Question

Unable to ingest data from Azure SQL (CDC) to Azure Data bricks using Stream Sets.

2 years ago
August 11, 2022
4 replies
117 views

gkognole
Fan
2 replies

Trying to build data pipeline for Azure SQL Server DB (CDC) as source and Azure Data bricks (Delta tables) as destination

I have referred data pipeline sample from
https://github.com/streamsets/pipeline-library/tree/master/datacollector/sample-pipelines/pipelines/SQLServer%20CDC%20to%20Delta%20Lake

Getting below error for few records in Schema preview as-well:

DELTA_LAKE_34 - Databricks Delta Lake load request failed: 'DELTA_LAKE_32 - Could not copy staged file 'sdc-4a076fce-7a73-45ba-8dd7-29e58848cf23.csv': java.sql.SQLException: [Simba][SparkJDBCDriver](500051) ERROR processing query/statement. Error Code: 0, SQL state: org.apache.hive.service.cli.HiveSQLException: Error running query: org.apache.spark.sql.AnalysisException: Unable to infer schema for CSV. It must be specified manually.

Note : On Preview/Draft Run → Pipeline is able to capture changes from Source DB, successfully created files in stage (ADLS container) and created Delta tables at destination but it it fails to ingest records there.

saleempothiwala
Headliner
258 replies
2 years ago
August 11, 2022

@gkognole I have seen these kind of errors when the file starts with something like _ or is empty. From the looks of if, your filenames start with sdc- so could be a good idea to check if any temp files are being created and read from.

alex.sanchez
StreamSets Employee
73 replies
2 years ago
August 12, 2022

@gkognole

Could it be that you are using an unsupported version of the cluster? (we support 6.x, 7.x and 8.x only)

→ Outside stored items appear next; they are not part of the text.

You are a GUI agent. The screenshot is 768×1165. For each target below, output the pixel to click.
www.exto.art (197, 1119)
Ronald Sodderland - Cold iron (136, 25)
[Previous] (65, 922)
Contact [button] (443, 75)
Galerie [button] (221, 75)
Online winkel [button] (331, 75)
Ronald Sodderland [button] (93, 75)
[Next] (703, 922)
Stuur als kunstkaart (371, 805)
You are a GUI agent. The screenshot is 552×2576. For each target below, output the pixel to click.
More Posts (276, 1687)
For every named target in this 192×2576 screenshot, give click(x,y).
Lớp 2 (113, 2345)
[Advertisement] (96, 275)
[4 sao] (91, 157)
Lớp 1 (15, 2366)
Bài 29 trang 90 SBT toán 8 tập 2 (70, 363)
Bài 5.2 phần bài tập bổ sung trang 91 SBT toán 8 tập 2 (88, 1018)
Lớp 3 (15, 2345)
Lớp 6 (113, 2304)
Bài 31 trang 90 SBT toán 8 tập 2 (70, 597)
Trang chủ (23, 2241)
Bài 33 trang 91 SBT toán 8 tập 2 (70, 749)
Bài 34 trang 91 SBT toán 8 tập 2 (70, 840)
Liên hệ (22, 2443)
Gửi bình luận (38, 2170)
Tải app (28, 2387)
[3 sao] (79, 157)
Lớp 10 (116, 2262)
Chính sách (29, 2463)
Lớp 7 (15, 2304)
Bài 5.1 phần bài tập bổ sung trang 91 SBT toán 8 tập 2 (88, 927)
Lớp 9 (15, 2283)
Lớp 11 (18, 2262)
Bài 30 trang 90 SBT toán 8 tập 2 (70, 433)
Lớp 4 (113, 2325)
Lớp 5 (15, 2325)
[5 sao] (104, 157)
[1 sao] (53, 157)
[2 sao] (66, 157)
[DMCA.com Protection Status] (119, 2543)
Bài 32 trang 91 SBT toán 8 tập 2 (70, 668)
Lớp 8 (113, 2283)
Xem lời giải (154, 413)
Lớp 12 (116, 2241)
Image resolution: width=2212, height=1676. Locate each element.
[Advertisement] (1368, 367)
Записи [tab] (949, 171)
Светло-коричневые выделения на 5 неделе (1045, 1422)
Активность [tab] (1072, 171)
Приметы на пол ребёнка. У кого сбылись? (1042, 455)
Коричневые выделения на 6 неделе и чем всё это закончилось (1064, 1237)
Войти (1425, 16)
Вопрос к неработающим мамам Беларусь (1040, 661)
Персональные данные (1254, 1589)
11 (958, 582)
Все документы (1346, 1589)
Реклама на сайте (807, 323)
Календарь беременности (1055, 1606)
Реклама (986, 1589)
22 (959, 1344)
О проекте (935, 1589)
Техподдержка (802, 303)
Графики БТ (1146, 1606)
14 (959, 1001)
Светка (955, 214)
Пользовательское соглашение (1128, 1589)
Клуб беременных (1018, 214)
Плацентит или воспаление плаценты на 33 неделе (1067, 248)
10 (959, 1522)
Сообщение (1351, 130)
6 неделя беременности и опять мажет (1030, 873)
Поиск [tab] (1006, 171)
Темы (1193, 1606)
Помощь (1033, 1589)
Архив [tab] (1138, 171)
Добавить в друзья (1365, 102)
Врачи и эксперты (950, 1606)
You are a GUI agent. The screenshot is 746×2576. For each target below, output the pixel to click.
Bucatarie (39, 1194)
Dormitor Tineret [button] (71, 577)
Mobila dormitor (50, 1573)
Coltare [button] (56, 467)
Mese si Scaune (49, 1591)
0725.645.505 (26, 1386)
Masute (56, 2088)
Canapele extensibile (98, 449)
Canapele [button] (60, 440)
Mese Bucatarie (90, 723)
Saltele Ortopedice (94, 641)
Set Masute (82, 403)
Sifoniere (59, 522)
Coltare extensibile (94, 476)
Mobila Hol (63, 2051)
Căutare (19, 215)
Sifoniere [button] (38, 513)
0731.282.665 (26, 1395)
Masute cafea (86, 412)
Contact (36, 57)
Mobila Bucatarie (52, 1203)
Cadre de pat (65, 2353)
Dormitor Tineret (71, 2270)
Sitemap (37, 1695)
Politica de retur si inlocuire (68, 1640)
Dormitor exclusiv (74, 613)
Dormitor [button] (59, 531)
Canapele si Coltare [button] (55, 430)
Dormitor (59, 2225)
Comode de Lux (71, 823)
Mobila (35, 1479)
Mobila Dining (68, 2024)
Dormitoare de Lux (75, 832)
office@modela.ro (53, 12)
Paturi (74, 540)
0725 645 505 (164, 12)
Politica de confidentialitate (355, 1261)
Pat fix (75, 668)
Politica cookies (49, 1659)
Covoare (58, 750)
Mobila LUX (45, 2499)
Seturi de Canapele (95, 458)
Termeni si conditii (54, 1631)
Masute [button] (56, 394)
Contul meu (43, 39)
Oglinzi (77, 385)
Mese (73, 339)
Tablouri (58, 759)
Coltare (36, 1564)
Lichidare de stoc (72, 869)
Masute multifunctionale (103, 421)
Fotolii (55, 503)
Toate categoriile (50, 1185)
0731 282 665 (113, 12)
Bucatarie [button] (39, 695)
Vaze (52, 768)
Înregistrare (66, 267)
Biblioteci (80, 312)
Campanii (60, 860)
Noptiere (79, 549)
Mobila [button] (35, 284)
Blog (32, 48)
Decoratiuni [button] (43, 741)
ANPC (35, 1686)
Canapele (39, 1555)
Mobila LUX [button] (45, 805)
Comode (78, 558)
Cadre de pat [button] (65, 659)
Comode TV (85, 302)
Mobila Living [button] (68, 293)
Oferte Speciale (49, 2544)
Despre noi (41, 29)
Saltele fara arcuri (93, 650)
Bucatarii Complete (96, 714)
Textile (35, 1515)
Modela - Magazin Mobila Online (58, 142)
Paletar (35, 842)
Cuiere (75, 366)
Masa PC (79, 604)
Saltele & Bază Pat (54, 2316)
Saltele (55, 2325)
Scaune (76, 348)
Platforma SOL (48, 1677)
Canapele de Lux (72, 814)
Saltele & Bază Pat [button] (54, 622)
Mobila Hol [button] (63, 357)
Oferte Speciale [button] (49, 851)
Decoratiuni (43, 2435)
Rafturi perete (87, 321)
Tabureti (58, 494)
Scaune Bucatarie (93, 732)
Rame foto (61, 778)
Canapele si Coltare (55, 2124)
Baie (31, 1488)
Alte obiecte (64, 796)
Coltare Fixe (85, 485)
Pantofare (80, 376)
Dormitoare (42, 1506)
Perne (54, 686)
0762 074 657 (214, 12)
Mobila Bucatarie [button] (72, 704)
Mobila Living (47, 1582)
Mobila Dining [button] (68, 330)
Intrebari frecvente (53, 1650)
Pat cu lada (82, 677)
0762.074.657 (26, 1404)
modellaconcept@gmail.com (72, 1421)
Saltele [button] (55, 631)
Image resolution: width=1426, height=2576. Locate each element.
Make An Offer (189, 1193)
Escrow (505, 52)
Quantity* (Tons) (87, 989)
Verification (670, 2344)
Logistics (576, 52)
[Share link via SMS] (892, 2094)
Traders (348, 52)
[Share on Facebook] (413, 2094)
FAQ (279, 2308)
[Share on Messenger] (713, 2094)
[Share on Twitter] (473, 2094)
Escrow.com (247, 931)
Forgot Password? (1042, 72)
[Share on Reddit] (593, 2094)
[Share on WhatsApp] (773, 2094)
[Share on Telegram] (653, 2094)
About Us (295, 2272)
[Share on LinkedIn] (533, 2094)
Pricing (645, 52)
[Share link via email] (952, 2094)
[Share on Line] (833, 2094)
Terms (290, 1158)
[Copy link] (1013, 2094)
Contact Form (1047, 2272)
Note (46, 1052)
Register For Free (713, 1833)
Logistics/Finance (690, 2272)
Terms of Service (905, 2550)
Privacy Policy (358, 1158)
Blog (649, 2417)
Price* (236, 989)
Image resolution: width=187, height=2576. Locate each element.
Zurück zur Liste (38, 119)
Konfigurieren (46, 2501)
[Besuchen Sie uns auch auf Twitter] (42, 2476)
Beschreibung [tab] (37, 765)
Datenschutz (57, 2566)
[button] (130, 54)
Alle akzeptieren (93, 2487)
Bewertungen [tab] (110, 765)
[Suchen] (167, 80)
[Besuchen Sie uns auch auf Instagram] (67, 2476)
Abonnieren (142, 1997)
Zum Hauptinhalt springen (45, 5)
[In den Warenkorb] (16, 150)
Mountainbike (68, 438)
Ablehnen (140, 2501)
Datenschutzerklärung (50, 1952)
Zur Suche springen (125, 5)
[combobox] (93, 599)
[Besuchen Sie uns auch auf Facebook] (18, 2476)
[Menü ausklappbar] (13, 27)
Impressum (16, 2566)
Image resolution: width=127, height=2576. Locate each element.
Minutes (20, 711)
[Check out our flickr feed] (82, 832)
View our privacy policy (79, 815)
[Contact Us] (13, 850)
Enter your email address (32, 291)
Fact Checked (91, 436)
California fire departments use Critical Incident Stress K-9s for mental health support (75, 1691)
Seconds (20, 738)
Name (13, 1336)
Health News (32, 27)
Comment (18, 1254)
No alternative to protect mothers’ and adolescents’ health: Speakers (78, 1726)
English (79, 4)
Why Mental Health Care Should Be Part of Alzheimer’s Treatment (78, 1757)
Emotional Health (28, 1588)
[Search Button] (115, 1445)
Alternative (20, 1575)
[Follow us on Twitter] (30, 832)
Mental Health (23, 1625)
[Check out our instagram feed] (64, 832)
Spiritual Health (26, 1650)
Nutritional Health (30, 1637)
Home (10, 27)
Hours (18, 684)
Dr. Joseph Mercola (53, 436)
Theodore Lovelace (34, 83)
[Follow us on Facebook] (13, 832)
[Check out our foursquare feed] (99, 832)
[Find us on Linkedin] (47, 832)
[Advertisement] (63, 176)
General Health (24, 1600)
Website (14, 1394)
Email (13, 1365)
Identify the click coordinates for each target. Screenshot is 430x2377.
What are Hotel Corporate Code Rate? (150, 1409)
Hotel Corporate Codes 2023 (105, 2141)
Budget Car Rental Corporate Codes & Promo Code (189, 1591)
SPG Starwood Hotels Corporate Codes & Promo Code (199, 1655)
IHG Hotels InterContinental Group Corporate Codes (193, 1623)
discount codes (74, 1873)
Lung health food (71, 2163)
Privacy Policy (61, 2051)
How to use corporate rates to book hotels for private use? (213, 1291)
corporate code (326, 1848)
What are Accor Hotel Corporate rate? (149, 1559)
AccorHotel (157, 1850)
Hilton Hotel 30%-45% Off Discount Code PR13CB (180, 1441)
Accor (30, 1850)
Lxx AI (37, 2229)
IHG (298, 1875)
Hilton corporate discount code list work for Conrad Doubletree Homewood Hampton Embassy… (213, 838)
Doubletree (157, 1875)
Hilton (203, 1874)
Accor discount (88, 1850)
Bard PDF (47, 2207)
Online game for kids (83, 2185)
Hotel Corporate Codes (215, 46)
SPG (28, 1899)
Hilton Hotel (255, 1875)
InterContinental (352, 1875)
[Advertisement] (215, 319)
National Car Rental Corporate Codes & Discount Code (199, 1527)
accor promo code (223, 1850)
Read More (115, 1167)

Alex - StreamSets Engineering Manager @ Collector

G

gkognole
Author
Fan
2 replies
2 years ago
August 12, 2022

saleempothiwala wrote:

@gkognole I have seen these kind of errors when the file starts with something like _ or is empty. From the looks of if, your filenames start with sdc- so could be a good idea to check if any temp files are being created and read from.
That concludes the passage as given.